By the time they were out upon the prairie the wind had risen and the sky was heavily clouded. It was so dark that the boy could not see beyond the head of his own horse, but he could hear the steady, grass-softened footfall of the stallion as, with unerring directness, the Indian chieftain led the way homeward to the village.
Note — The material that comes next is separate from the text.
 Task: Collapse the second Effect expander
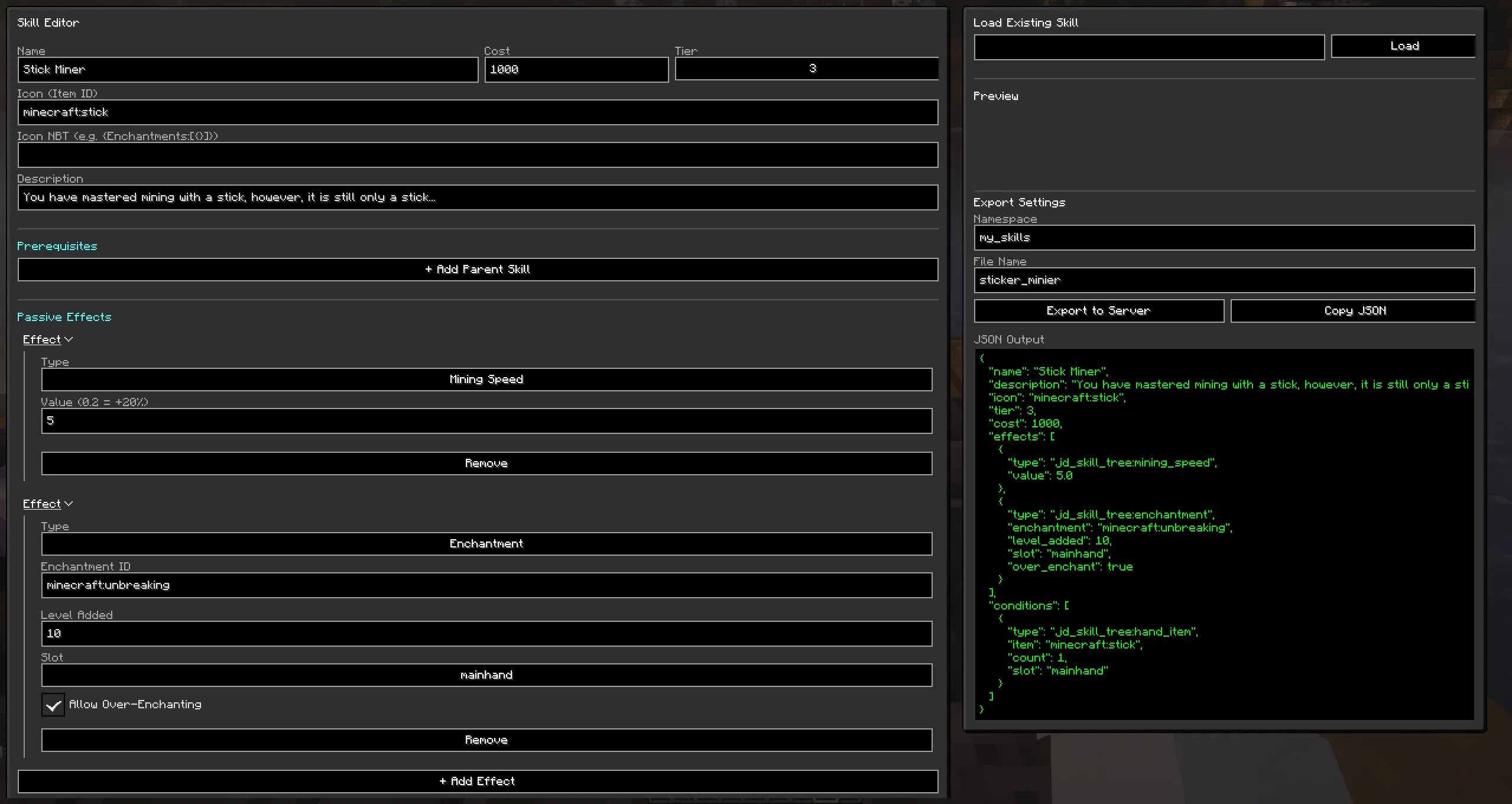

When they rode into it, all Muck-otey-pokee seemed asleep; but the perennially young, though still venerable, Snake-Who-Leaps, had been prone before Wahneenah’s wigwam, and silently rose from the ground as they drew rein beside him.
“Ah, the Sleepless! The Wise Man. Did he think his pupils had ridden away to their own destruction?” asked the squaw, as she stepped down from her saddle.
“No harm can happen the household of my chief save what the Great Spirit wills.”
“And you think He will not waste time with three wild runaways?”
“Wahneenah, the Happy, is in good spirit herself. I remembered her not, save as the message may concern. That is for the ear of my friend and the father of his tribe, the Black Partridge.”
Handing the Sun Maid into his sister’s embrace, he for whom the message waited slipped the bridles of two horses over his arm while the Snake-Who-Leaps led the others. Whatever they had to say was not begun then nor there, and if Wahneenah had any curiosity in the matter it was not to be gratified. Yet she stood, for a moment, listening to the receding sounds as the darkness enveloped the departing group; and in her heart was born a fresh anxiety because of the little one she carried, and for the orphan lad who followed so closely at her skirts as she lifted her tent curtain and entered their home.
But nothing occurred to suggest that the message of the Snake-Who-Leaps had been one of warning. He was at his post of teacher exactly on the hour appointed on the following day, and this time all his pupils conducted themselves with a grave propriety that greatly pleased him; and thereafter, for many days, and even weeks, while the dry season lasted, did he instruct and they perform the marvellous feats of horsemanship which have made the red man famous the world over.
“But,” said Osceolo one day, tauntingly: “you were the pale-face who would learn nothing from an Indian!”